Rethink or discuss chunk content addressing

[rnewman]

I believe that the code doesn't enforce that chunks are named by a hash of their content. But the docs talk about it, so I wanted to brain-dump a little.

For something like Git, using content addressing makes sense:

• Data is stored locally as blobs identified by content address, so everyone participating in the protocol already has the value.
• Most of the data is opaque (file contents), so it's a small extension to store trees and such in the same manner.
• Everything is cleartext, so there's a straightforward mapping between data and identifier: sha256(data).
• We want file contents to collide with files already stored in the object store; that's how deduping works.
• The object store is used directly to find commits and trees by hash.

These things aren't true for our purposes.

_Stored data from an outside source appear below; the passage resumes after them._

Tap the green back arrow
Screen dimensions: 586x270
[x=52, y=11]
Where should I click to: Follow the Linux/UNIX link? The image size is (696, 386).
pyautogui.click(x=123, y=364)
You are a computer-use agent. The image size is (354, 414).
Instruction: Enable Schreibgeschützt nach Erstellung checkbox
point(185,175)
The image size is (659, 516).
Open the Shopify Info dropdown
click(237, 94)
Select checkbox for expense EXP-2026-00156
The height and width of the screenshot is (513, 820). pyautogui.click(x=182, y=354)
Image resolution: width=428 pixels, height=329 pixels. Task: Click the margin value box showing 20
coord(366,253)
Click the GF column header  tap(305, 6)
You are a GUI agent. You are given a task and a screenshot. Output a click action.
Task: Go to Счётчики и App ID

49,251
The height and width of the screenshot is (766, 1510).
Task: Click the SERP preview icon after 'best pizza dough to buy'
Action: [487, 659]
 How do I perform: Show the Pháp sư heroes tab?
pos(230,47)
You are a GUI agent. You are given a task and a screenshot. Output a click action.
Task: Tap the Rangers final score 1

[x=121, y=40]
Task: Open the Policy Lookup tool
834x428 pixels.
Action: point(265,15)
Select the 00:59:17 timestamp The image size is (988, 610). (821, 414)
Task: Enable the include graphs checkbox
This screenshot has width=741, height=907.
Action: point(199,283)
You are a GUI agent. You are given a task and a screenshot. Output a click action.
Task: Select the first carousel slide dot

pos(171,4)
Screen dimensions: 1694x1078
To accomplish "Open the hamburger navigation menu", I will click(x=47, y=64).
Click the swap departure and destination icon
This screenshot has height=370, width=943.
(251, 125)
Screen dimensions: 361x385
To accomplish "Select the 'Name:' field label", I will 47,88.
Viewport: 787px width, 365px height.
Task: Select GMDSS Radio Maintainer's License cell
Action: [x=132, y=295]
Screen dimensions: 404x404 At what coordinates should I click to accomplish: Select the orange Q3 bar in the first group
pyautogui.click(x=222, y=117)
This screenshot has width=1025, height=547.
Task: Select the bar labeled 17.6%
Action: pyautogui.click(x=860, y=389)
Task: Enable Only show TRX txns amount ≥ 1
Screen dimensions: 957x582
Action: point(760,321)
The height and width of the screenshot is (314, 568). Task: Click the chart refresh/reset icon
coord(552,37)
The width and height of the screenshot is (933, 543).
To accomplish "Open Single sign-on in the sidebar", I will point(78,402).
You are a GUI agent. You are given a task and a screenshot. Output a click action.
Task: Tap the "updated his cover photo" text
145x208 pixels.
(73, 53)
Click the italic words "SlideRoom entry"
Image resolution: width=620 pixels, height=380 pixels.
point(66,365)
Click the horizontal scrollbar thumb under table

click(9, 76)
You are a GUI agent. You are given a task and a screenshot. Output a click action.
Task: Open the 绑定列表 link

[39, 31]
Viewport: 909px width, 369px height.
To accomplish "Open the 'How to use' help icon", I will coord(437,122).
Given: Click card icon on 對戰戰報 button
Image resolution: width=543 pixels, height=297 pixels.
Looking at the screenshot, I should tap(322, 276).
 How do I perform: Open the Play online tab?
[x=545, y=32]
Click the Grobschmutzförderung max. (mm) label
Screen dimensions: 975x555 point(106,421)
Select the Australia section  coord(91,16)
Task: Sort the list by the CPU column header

• Data is not stored locally as blobs: it's structured, so the client needs to assemble the data and serialize it in order to compute the hash.
• None of our data is opaque, so there's no data for which computing a hash is a single step: the hash of the cleartext content is sha256(serialize(assemble(db, inputs))).
• It's encrypted on the server, which means that either the hash has no relation to the stored blob (no validation possible), or the hash is computed as sha256(encrypt(key, serialize(assemble(db, inputs))), which is a long pipeline that involves the key in the production of the identifier.
• We don't ever expect a collision: two identical transactions should never occur, and so a hash collision is a problem, not an opportunity.
• We don't expect to find data directly by hash: we'll find out an identifier from an external source, or (more commonly) from a transaction itself.

I can see two reasons for using content addressing:

• To avoid potential collisions when rewriting bits of history — if my client tries to delete old data from abcdef12345-1 and does so by uploading abcdef12345-2, it can collide with another client that's rewriting the same blob.
• To avoid the need to correctly map and maintain identifiers from a transaction record.

I think it's worth spending a few brain cycles on this at some point.

We can certainly do hashed-identifiers, but we might want to document limitations that we impose — e.g., that we won't do consistent encoding (e.g., JOSE), that the hash depends on the encryption key in use, that it's really just an opaque identifier that happens to be derived from the content, rather than being useful for content-based lookup…

[rfk]

I believe that the code doesn't enforce that chunks are named by a hash of their content

Correct, that didn't make the cut for the first version, and I'm not particularly wedded to it. Anything collision-resistant will do.

We don't ever expect a collision: two identical transactions should never occur, and so
a hash collision is a problem, not an opportunity.

I was wondering whether this might come up in the context of resolving non-conflicting merges, with a client flow that looks something like this:

• I prepare and upload my outgoing transactions
• I go to advance HEAD, but another client has beaten me to it; rats!
• I suck down the new changes, and happily they're completely independent of my own
• I prepare new transactions for my changes, but re-use the same chunks as before, because my changes haven't changed

But it may be that that last point will essentially never happen, e.g. if in the process of sucking down the non-conflicting changes, I had to renumber all of my local changes and so the contents of the rebased transaction will have changed.

[rnewman]

I think that could indeed happen, but I think that's orthogonal — those chunks (and even the transactions!) can keep the same identifier, they'll just end up with a different parent transaction.

Another way of looking at this: we could name chunks with UUIDs instead of hashes.

[rfk]

So IIUC, the chance of ending up with a happy accidental collision of chunk contents is within epsilon of zero. In which case yeah, the additional overhead of content-based addressing seems a bit pointless.

we could name chunks with UUIDs instead of hashes.

This would be fine by me 👍

[rfk]

I updated the server to allow - in chunk ids, so you should be able to just use uuids in there on the current dev version. We can tighten up the rules later.